For a photo of about 4000x2600 resolution, and using dlib to do DNN face detection:
- ~4000ms on TX2
- ~450ms on GTX 1070 (same code, same photo)
Does this sound right? Is the GPU really 10x slower than the GTX 1070?
(For reference, doing HOG face detection on the same photo I get ~4500ms on the TX2 and 2400ms on my (fast) desktop machine.)
Please maximize clock and try it again:
You can find our benchmark data here:
Thanks for the response. I have run that script already before posting these results.
As for the benchmarks that you pointed me to, I’m not sure how to correlate those with my test of dlib to determine if my results are reasonable or if there might be something else going on.
What library/method would you recommend for the fastest possible face detection in high-res photos on the TX2?
Yes, a desktop GPU is going to be several times faster than the TX2 GPU.
The exact multiple varies based on workload.
There are several reasons for this:
- number of CUDA cores/warps
- speed of CPU driving the GPU
- speed and contention for RAM
Especially the last one is important, because the TX2 uses shared RAM between GPU and CPU. That RAM is a lot slower than the dedicated GDDR5 you’ll find on a desktop GTX card.
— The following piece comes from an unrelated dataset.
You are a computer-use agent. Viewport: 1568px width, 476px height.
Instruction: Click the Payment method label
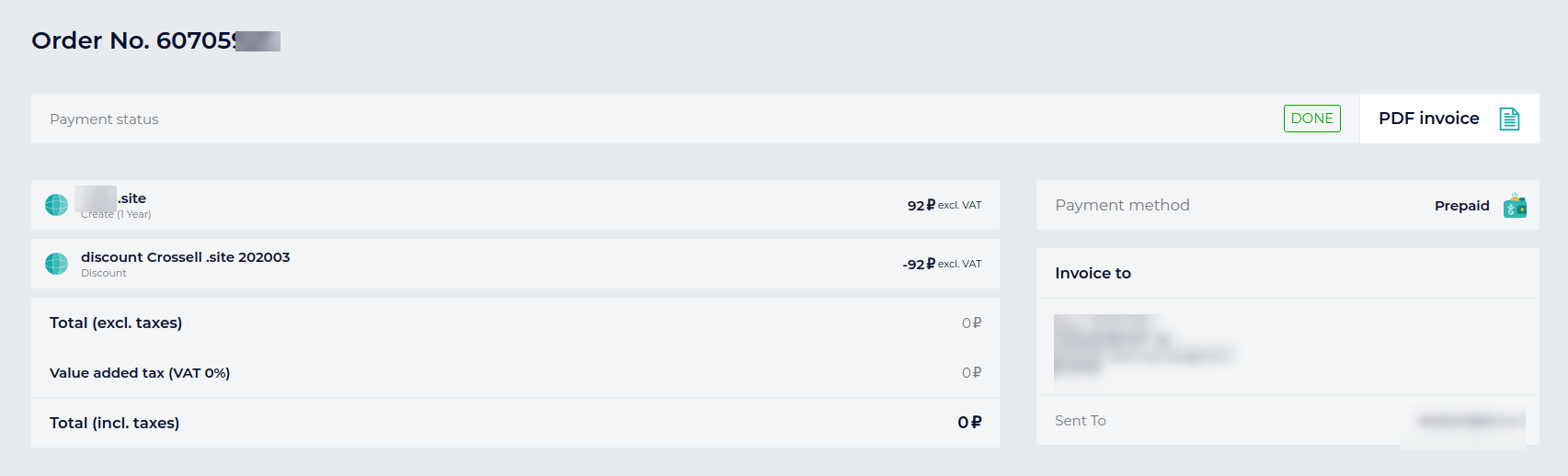tap(1122, 205)
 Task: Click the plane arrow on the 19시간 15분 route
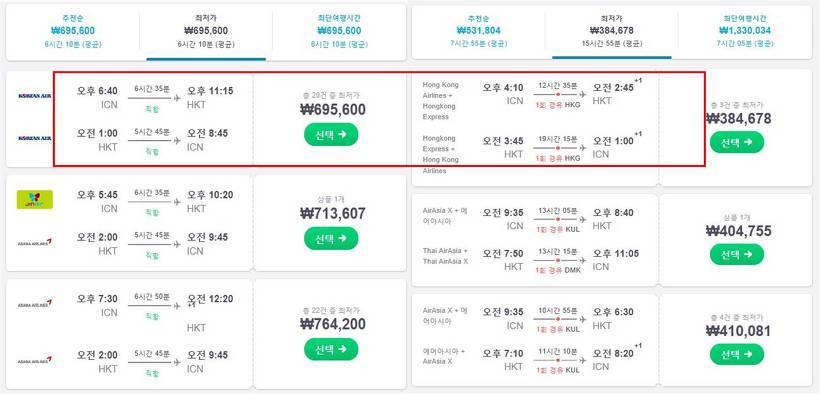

On the other hand, if you’re bound on communication speed between CPU and GPU, that can actually be more efficient on the TX2 because of this sharing, somewhat depending on specifics.
Not sure dlib use cuDNN or self-implemented CUDA code.
Have you checked our object detection example:
We can get above 10fps with image resolution 640x640.
@snarky: Thanks for the response, this clears things up a lot.
@AastaLLL: Yes, dlib uses cuDNN. 10fps at 640x640 is not so surprising when compared to my example since, as I mentioned, I’m testing on a 4000x2600 image.